1. The letters were furnished (from a source never divulged) by Benjamin Franklin, London
agent of the Massachusetts House of Representatives, in a letter to Speaker Thomas
Cushing, London, 2 Dec. 1772 (
Franklin, Writings, ed. Smyth, 6:265–268; a variant version, copied in
JA's hand, is in the
Adams Papers, Microfilms, April 1773, and is printed in
JA's Works, 1:647–648).
JA also made a copy of the Hutchinson letter that gave greatest offense to whig feelings.
It was originally written, as we now know all the purloined letters were, to Thomas
Whately, dated at Boston, 20 Jan. 1769, and contained the following passage as copied
and attested by
JA:
“This is most certainly a Crisis. I really wish that there may not have been the least
degree of Severity, beyond what is absolutely necessary to maintain, I think I may
say to you, the dependance which a Colony ought to have upon the Parent State, but if no measures shall have
been taken to secure this dependance or nothing more than some Declaratory Acts or
Resolves, it is all over with Us. The Friends of Government will be utterly disheartned and the friends of Anarchy
will be afraid of nothing be it ever so extravagant. . . .

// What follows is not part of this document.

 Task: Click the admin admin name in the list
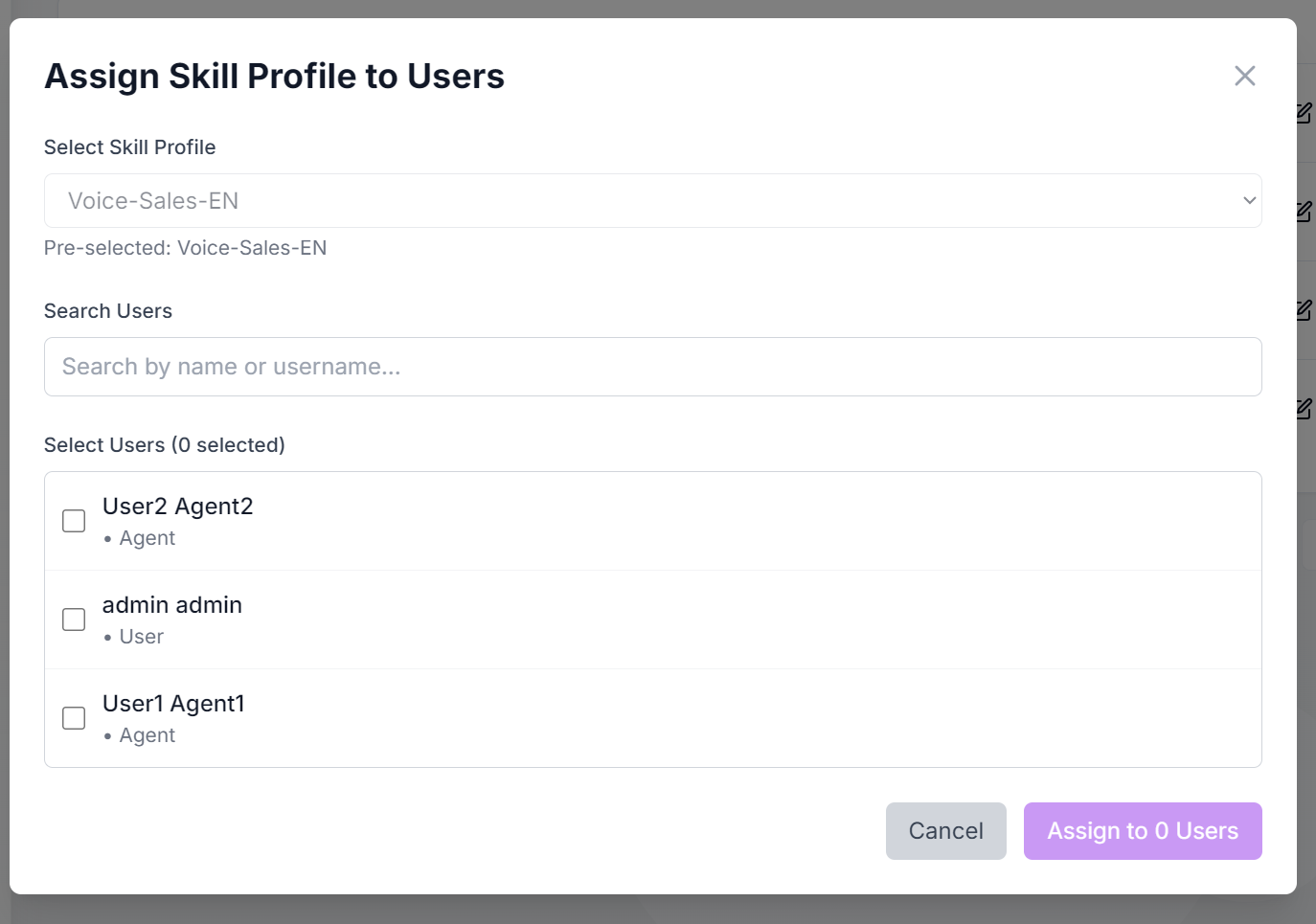[172, 605]
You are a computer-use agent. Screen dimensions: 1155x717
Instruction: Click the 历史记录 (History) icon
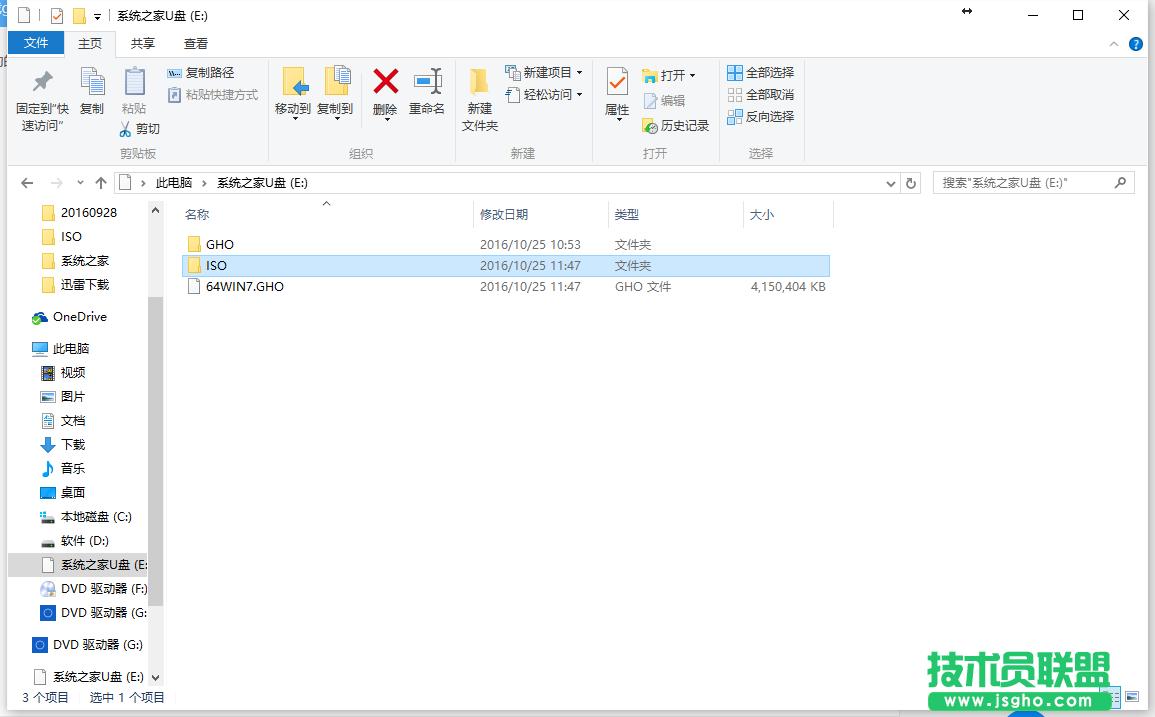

“I never think of the measures necessary for the Peace and good Order of the Colonies
without pain. There must be an Abridgment of what are called English Liberties. I
relieve myself by considering that in a Remove from the State of nature to the most
perfect State of Government there must be a great restraint of natural Liberty. I
doubt whether it is possible to project a System of Government in which a Colony 3000
miles distant from the parent State shall enjoy all the Liberty of the parent State.
I am certain I have never yet seen the Projection. I wish the Good of the Colony,
when I wish to see some further Restraint of Liberty rather than the Connection with
the parent State should be broken for I am sure such a Breach must prove the Ruin
of the Colony.”
The letters were handed about too freely and over too long a time to be kept a secret,
and on 15 June they were by order of the House turned over to the printers (
Mass., House Jour., 1773–1774, p. 56). They appeared in a pamphlet published by Edes and Gill under
the title
Copy of Letters Sent to Great-Britain, by His Excellency Thomas Hutchinson, the Hon.
Andrew Oliver, and Several Other Persons, Born and Educated Among Us, 1773, which was several times reprinted in America and England, and they ran all summer
serially in Thomas'
Massachusetts Spy. They led to a petition by the Massachusetts House for the removal of Hutchinson and
Oliver from their posts, to a duel in London, to the famous denunciation of Franklin
by Alexander Wedderburn in the Privy Council, and to Franklin's loss of his office
as postmaster general in America.
Franklin's account of the affair, published posthumously, is in his
Writings, ed. Smyth, 6:258–289; Hutchinson's in his
Massachusetts Bay, ed. Mayo, 3:282–298, supplemented by “Additions to Thomas Hutchinson's
History of Massachusetts Bay,” Amer. Antiq. Soc,
Procs., 59 (1949):60–65. Mr. Malcolm Freiberg in an article entitled “Missing: One Hutchinson
Autograph Letter” points out and discusses the significance of the variations between
the texts of the critical paragraphs in Hutchinson's letter quoted above as on the
one hand printed by his adversaries and as on the other hand preserved in his letterbook
in the Massachusetts Archives (
Manuscripts, 8:179–184 [Spring 1956]). But it should be noted that Hutchinson himself did not
raise questions about the validity
{ 81 } of the printed text and indeed quoted the most controversial passage of all from that
text (
Massachusetts Bay, ed. Mayo, 3:293–294).